Within the data below, find the string "agent" and return each line where it occurs.
>>>
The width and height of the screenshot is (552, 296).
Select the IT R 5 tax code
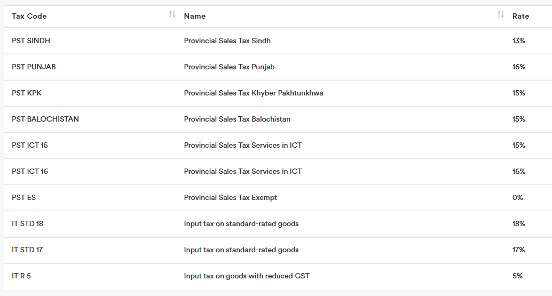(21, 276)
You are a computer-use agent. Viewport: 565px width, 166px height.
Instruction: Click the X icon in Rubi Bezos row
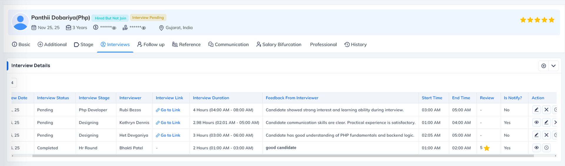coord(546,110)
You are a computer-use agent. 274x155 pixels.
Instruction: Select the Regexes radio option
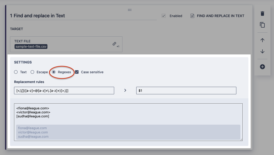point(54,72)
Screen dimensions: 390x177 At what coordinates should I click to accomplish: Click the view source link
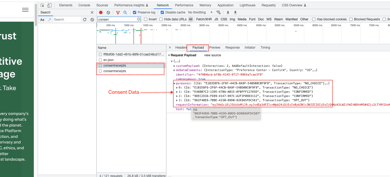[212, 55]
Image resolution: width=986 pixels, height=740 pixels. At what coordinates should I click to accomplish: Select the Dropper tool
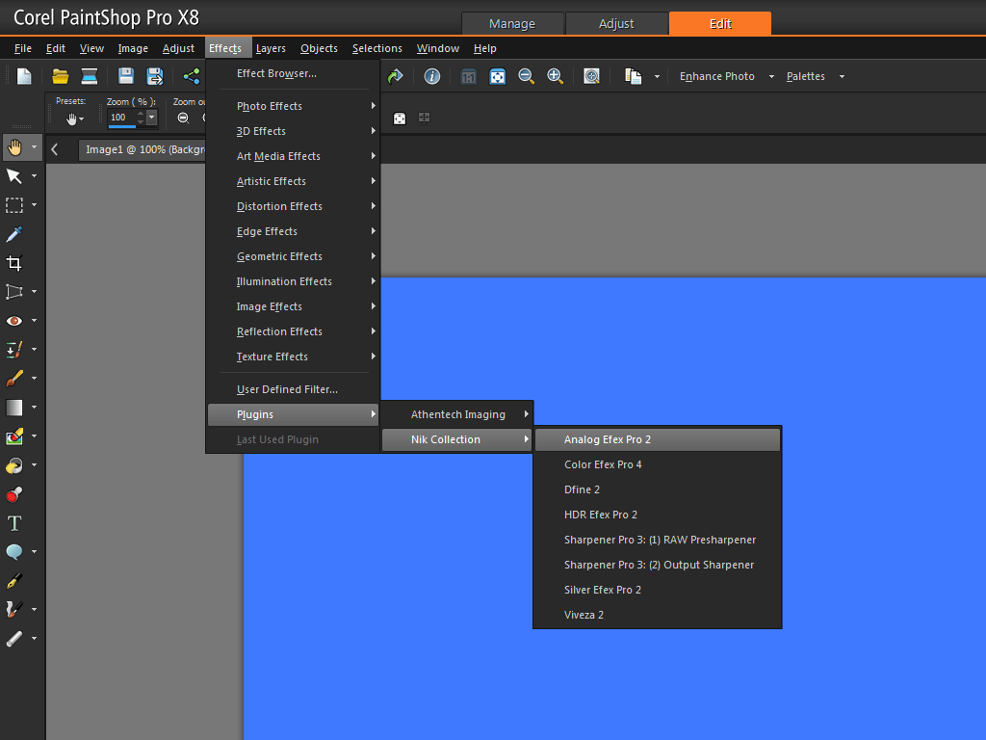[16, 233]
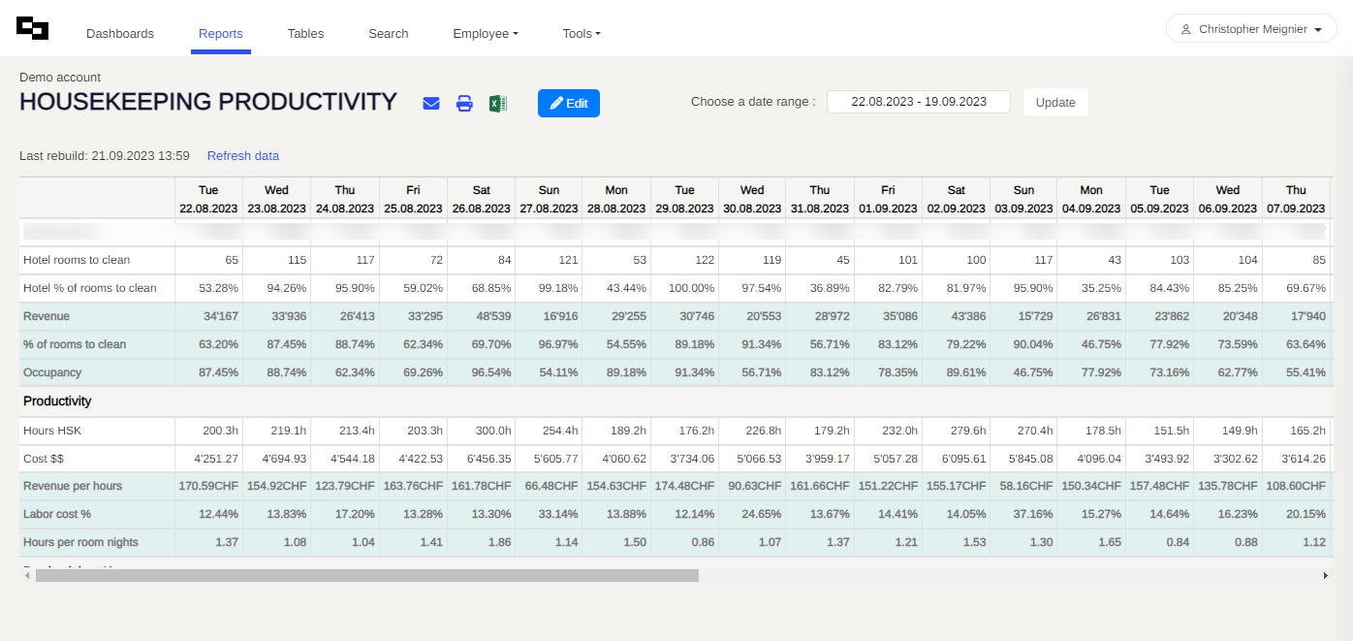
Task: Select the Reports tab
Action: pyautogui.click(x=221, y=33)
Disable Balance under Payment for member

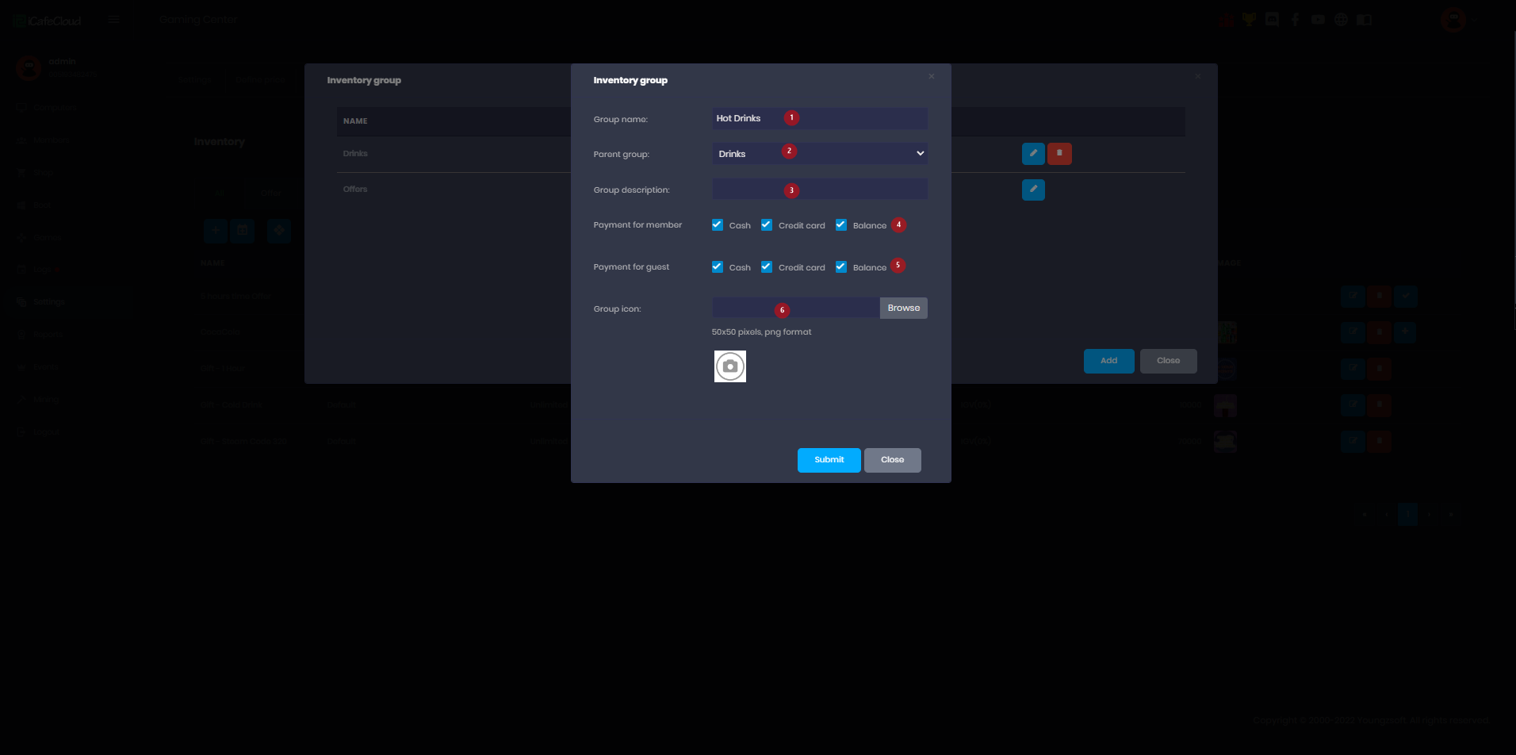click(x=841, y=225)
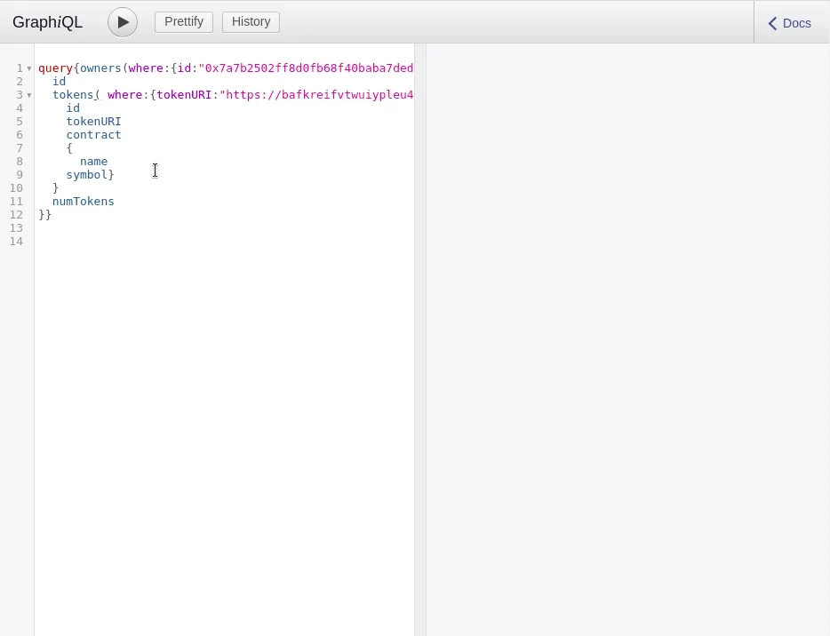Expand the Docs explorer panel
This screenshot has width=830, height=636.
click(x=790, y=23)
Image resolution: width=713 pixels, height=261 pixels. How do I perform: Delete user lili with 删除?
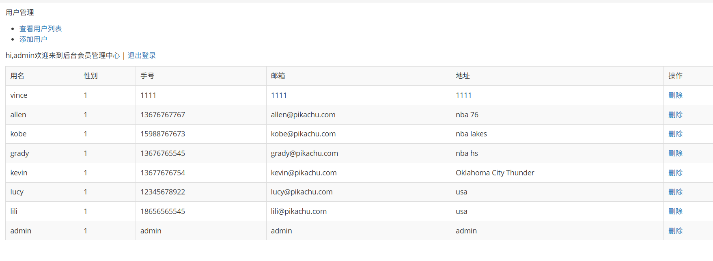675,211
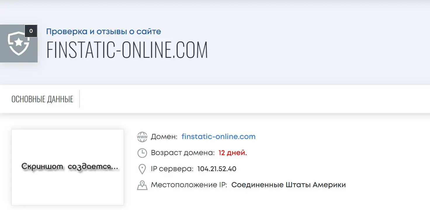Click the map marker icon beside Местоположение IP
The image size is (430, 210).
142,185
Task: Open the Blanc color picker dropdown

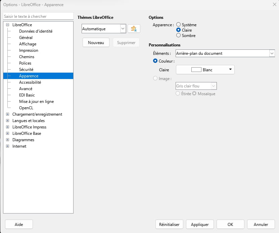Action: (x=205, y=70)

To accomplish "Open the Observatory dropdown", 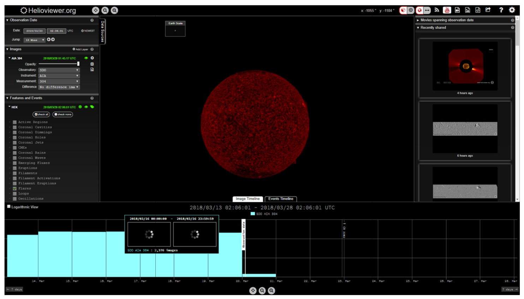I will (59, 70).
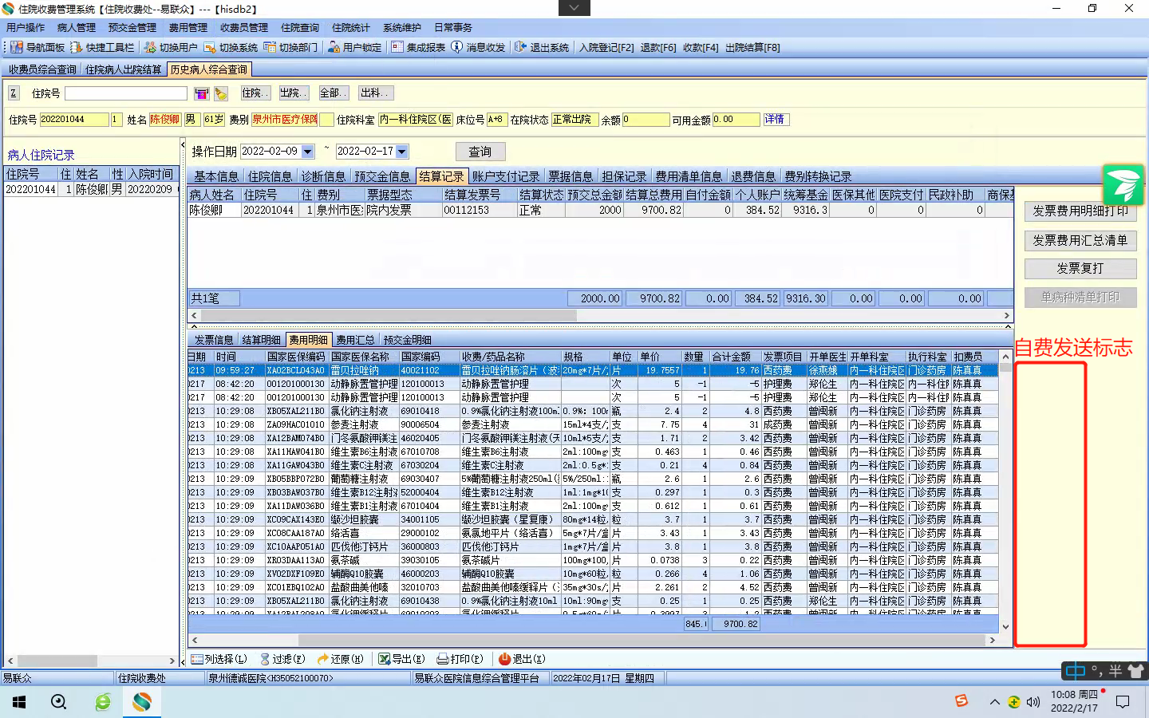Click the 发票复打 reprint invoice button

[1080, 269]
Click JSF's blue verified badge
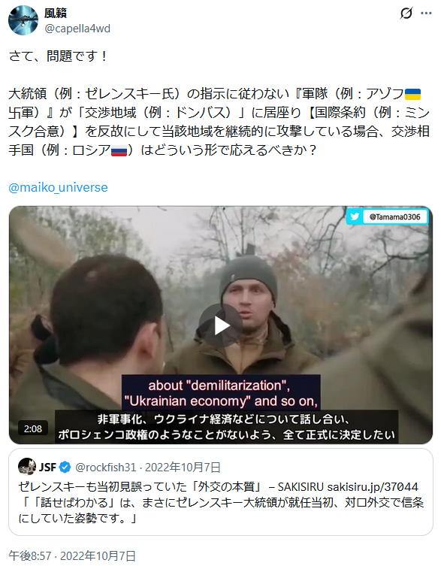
<<<
_Task answer_.
You are a computer-use agent. Viewport: 565px width, 166px height.
You are a computer-use agent. 274x155 pixels.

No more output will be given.